Java(TM) SE Runtime Environment (build 1.7.0_07-b10)
Java HotSpot(TM) 64-Bit Server VM (build 23.3-b01, mixed mode)

update-alternatives --config java' returns this:

There are 2 choices for the alternative java (providing /usr/bin/java).

  Selection    Path                                  Priority   Status
------------------------------------------------------------
  0            /usr/bin/gij-4.6                       1046      auto mode
  1            /usr/bin/gij-4.6                       1046      manual mode
* 2            /usr/local/java/jdk1.7.0_07/bin/java   1         manual mode

Press enter to keep the current choice[*], or type selection number: 

with update-alternatives --config javac (or javaws) returning similarly.

however Java isn't listed in the default applications menu when I click on a .jar file and go to "open with application".

  • I tried to install Java this way, and on the update-alternatives part of the command returned me:

    /etc/alternatives/[java,javac,javaws] is dangling, it will be updated with best choice

  • I just confirmed that I can use Java, as java -jar file.jar does work.

  • Just figured that I'd mention it, don't know why I didn't before, but when I right click on a .jar file, Java 7 run-time isn't even listed there, it seems that the file manager isn't recognizing it as a program, but it is there, and it does work...

CAUSE OF THE PROBLEM

After much experimenting, and research, I've found the cause of the problem - a missing .desktop file in /usr/share/applications.

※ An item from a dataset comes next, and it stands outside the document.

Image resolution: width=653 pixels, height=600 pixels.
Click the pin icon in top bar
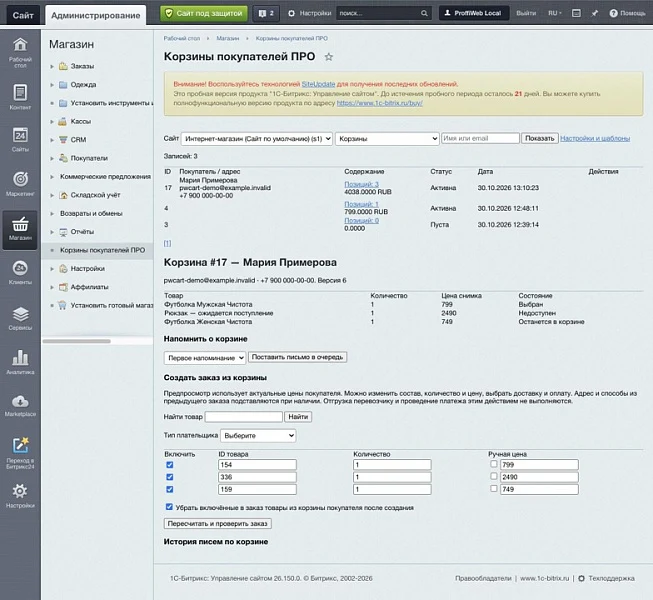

I've posted an answer that you can use to manually create an entry, but as stated it isn't recomended as I'm sure that there's a better way to do it.

4 Answers 4

2

I've patched together a way to do it, but it's not the recommended way of creating a .desktop entry (there's has to be a better way of doing it).

1) Open Gedit from the Terminal with root privileges usind gksu gedit

2) Open a .desktop file from /usr/share/applications and copy it into a new file.

3) Edit the name, comments, and image to your liking.

4) Change the command to java -jar %u DO NOT FORGET THE %u

5) Save

6) Right click .jar file in nautilus, select properties>open with>show all applications, and select the new entry, select either add or set as default.

1

Just for the record, there's an easier way to fix this.

After installing OpenJDK Java 7, if you go to /usr/share/applications there is already a .desktop file for openjdk, all you need to do is change the bottom line

"NoDisplay=true" to "NoDisplay=false"

And it will show up in the default programs lists.

Sorry to jack your post like that.

0

I use this method too and the wikihow article missed two things. Not sure if this will solve your problem since I never run anything by double clicking .jars, but worth a try:

  1. Slave all the Java binaries (javac, javaw, etc) to the main java binary in your update-alternatives --install command. Without doing that, only the java binary is linked into /usr/bin/java, none of the others are. (I think wikihow assumes that if they're in $JAVA_HOME and $JAVA_HOME/bin is in the path the system will find them, but not sure about that). This also makes it much easier to uninstall, since you only have to update-alternatives --remove-all java, and all the slaved binaries are automatically included.

  2. Set the priority higher, not lower, than gij-4.6 and anything else listed, so the system will default to that instead. They set the priority to 1, which is lowest/last the way update-alternatives works. Yours needs to be at least 1047 or higher. I use 1100.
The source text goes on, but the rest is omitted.